### Exercise description
Express the rows below as a JSON list of strings, one string per line, starting at the line containing "Canada [144, 525]" and running through the last row, inclusive. Omit blank lines.

Collected data entries
▬▬▬▬▬▬
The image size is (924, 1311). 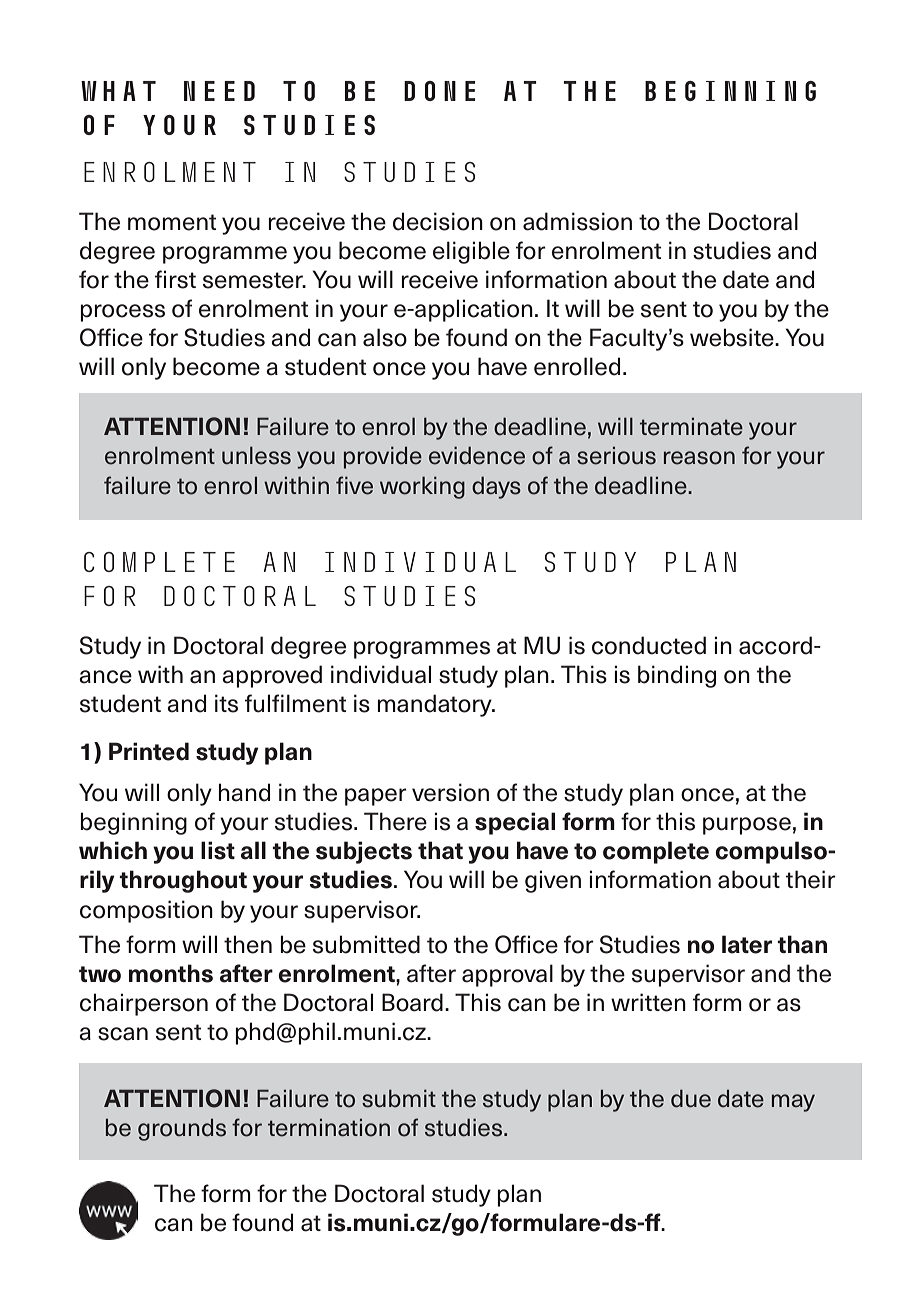 I want to click on conducted, so click(x=649, y=645).
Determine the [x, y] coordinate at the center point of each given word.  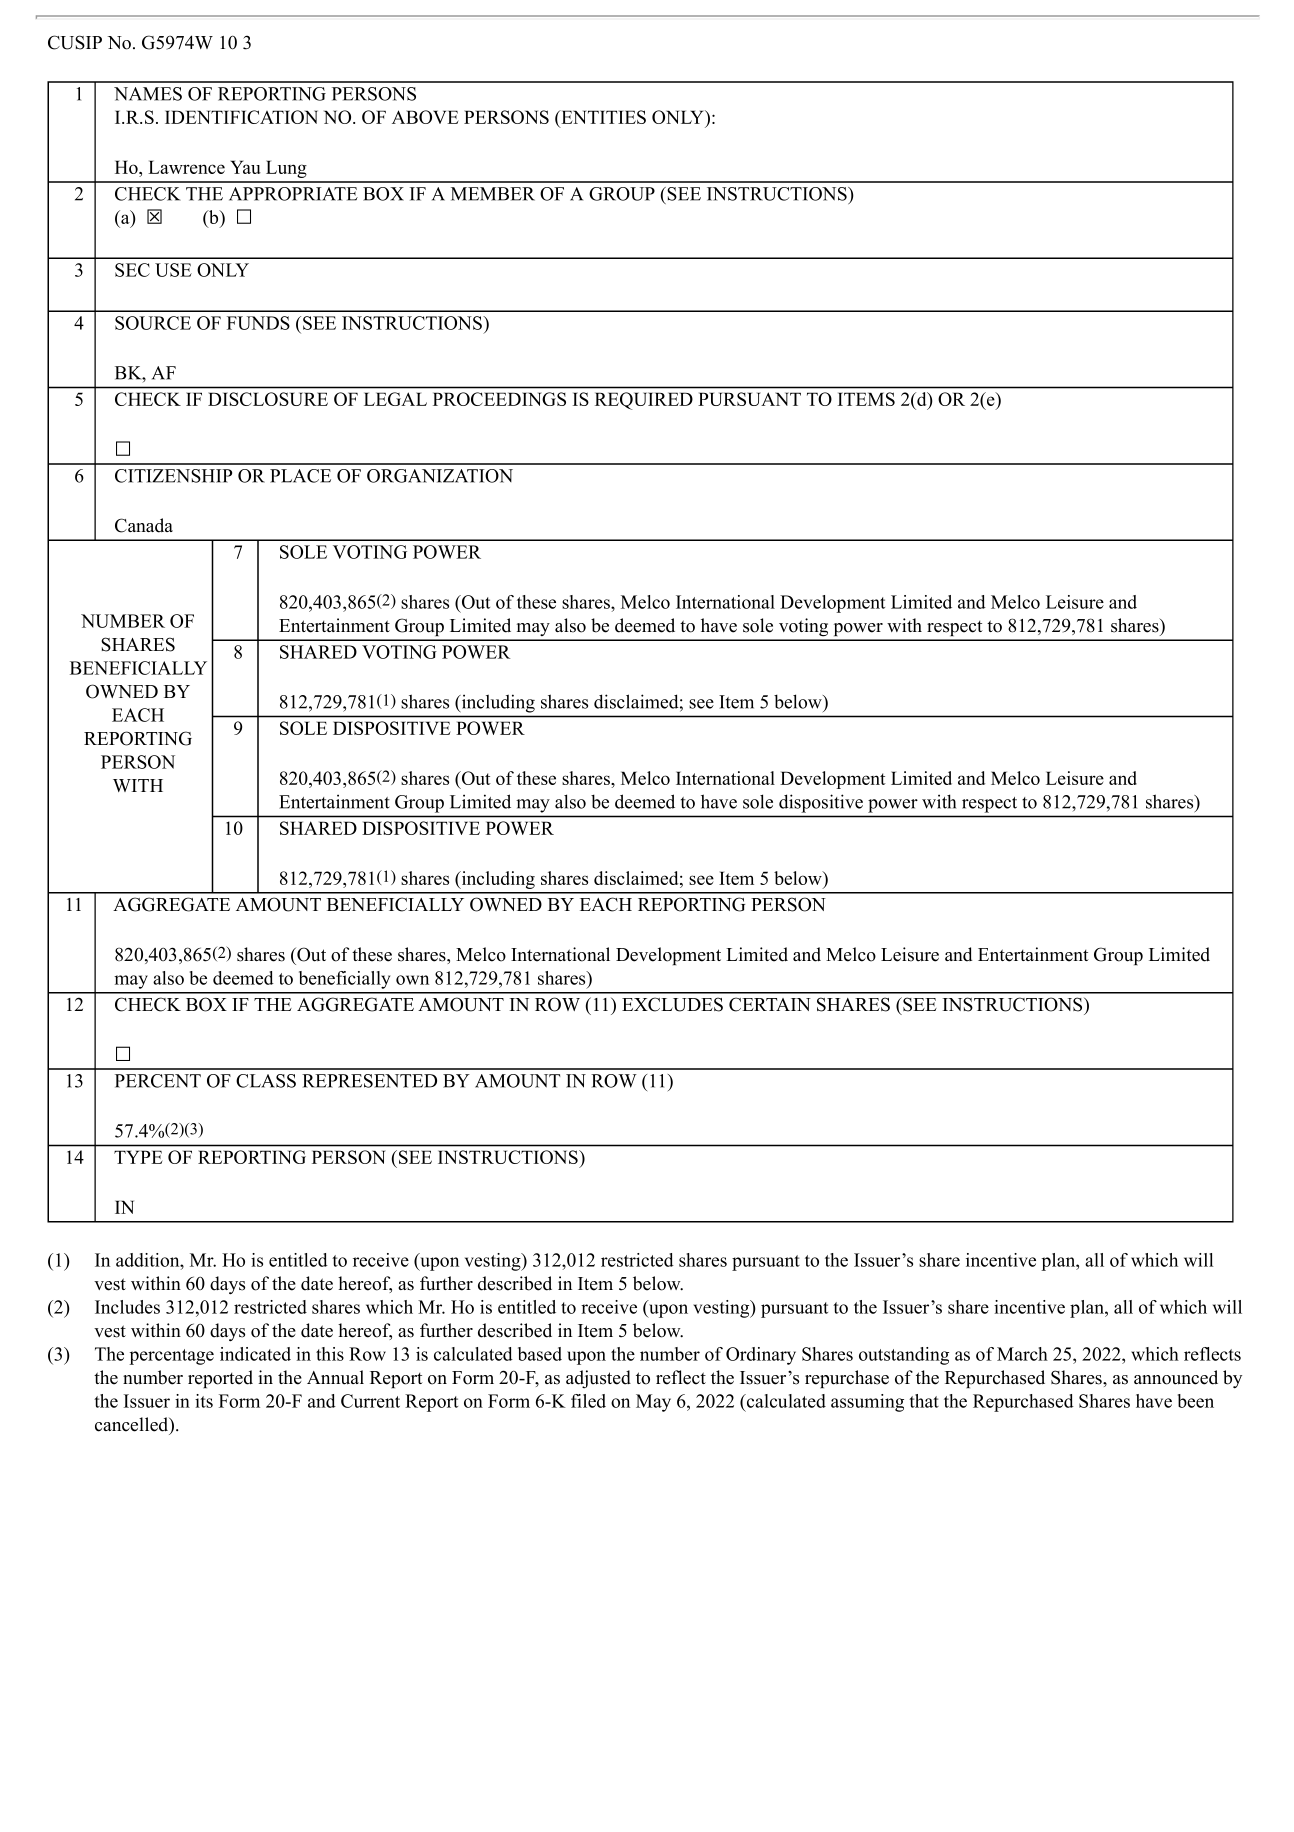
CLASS [266, 1081]
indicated [255, 1354]
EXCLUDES [672, 1004]
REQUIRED [644, 401]
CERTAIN [770, 1004]
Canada [144, 525]
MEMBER [493, 194]
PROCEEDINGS [499, 399]
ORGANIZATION [440, 476]
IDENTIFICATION [241, 117]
▬▬▬▬▬▬
### Written response
[
  "Canada [144, 525]",
  "MEMBER [493, 194]",
  "PROCEEDINGS [499, 399]",
  "ORGANIZATION [440, 476]",
  "IDENTIFICATION [241, 117]"
]